+++ 引用文

2024年12月に発売されたKobe INK物語シリーズの87番目にあたる「兵庫パンジー」は、兵庫県兵庫区の花として区民に親しまれているパンジーをモチーフに生まれました。
なぜパンジーなの? と思って、調べてみると、パンジーの花びらの形が兵庫区の「兵」の文字に似ていることから決まったそうで、その発想がユニークであり可愛らしくもあり、ただそれだけのことですが、パンジーの花が好きな私は、この街を身近に感じるようになりました。
魅力溢れる兵庫区
兵庫区といっても他府県に住んでいる人にはピンとこないかもしれませんが、新開地駅と聞くと「あっ!あの辺り」かと、思ってもらえるかもしれません。
関西私鉄大手の阪急電車・阪神電車・山陽電鉄に加えて、鈴蘭台や有馬温泉方面に向かう神戸電鉄・神戸高速線の起点にもなっていて、鉄道会社が複数線乗り入れる駅は全国にもそう多くはなく、生活や観光にとって重要な役割を果たす駅となっています。
ここ、新開地はかつて「東の浅草・西の新開地」と呼ばれるほどの大きな歓楽街でもあり、喜劇王チャップリンがこの街を訊ねて来たことや、映画解説でおなじみの淀川長治さんがここで育ったというおはなしは映画ファンの間では有名なエピソードです。
娯楽の主体が映画からテレビ、そしてインターネットへと移行した現在も、レトロな佇まい映画館や毎日高座が催される寄席もあり、古き良き文化や伝統が現在に受け継がれています。
また、娯楽だけでなく区民の生活を支える場所として、湊川公園の周辺には、青山商店街、マルシン市場、湊川商店街(ハートフルみなとがわ)で構成された「神戸新鮮市場」があり、新鮮な野菜や魚介類などの生鮮食料品のほか衣類雑貨を扱う商店約500店舗が軒を連ねていて、近年では寂れていく商店街が多い中で、今も威勢のかけ声が聞こえてくる活気溢れる商店街がここには残っています。
実は私もこの市場のファンのひとりで、新開地駅で乗り換えるタイミングがあれば必ず足を運んで、商店街の名物になっているサキイカを買って帰るのが習慣になっています。この日も購入の列に並んでいると、ご主人ができたてのサキイカをひとつまみオマケにくれたので、それをかじりながら商店街を歩くのもまた楽しみのひとつになっています。
トンネルの上にある公園
湊川公園は平地よりも高い場所を流れる天井川を埋め立てた跡地に作られていて、交差する道路の上にある、全国でもあまり例のないユニークな環境にあります。
天井川とは、上流から流れてきた砂礫が川底に堆積して浅くなった河川の氾濫から守るために、堤防を高く積み上げる土木作業が繰り返された結果、平地部分よりも高くなった名残です。

++++++
+++ 記録データ

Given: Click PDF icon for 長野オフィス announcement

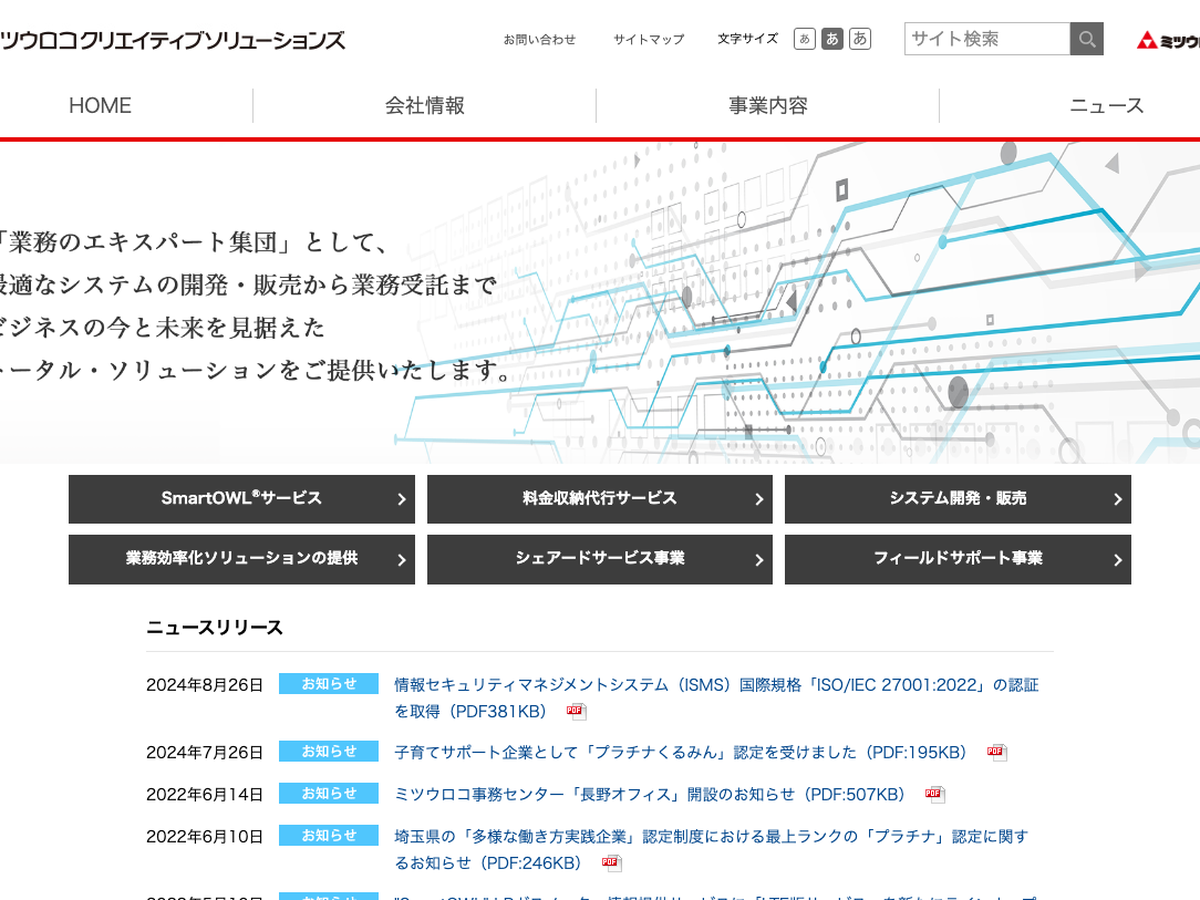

++++++
+++ 記録データ

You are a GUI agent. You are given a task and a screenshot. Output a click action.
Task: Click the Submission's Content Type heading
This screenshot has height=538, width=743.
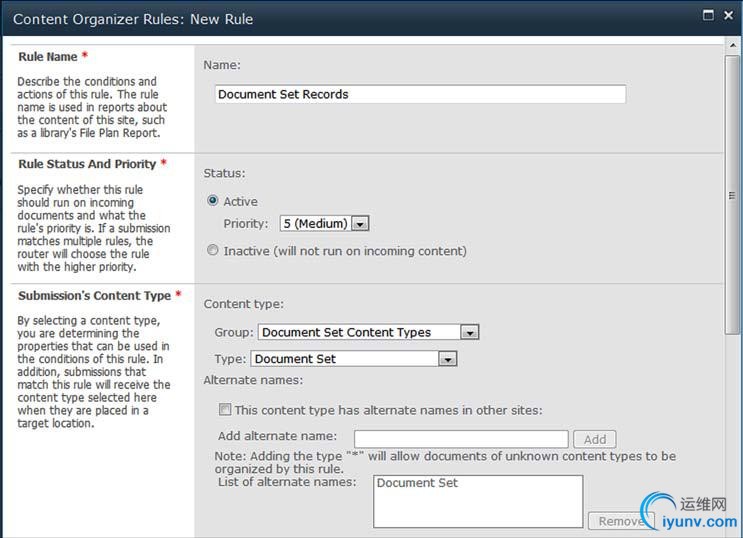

++++++

**課題の内容**.
A - 兵庫区についての引用文から、「実は私もこの市場のファンのひ」という語句を含むところで始まり「いユニークな環境にあります。」で終わる部分を、一字も変えずに書き写しなさい。
B - 兵庫区についての引用文で、新開地駅に乗り入れている鉄道として名前が挙がっているものをすべて書き出しなさい。

**各課題の解答**.
A -
実は私もこの市場のファンのひとりで、新開地駅で乗り換えるタイミングがあれば必ず足を運んで、商店街の名物になっているサキイカを買って帰るのが習慣になっています。この日も購入の列に並んでいると、ご主人ができたてのサキイカをひとつまみオマケにくれたので、それをかじりながら商店街を歩くのもまた楽しみのひとつになっています。
トンネルの上にある公園
湊川公園は平地よりも高い場所を流れる天井川を埋め立てた跡地に作られていて、交差する道路の上にある、全国でもあまり例のないユニークな環境にあります。

B -
阪急電車
阪神電車
山陽電鉄
神戸電鉄
神戸高速線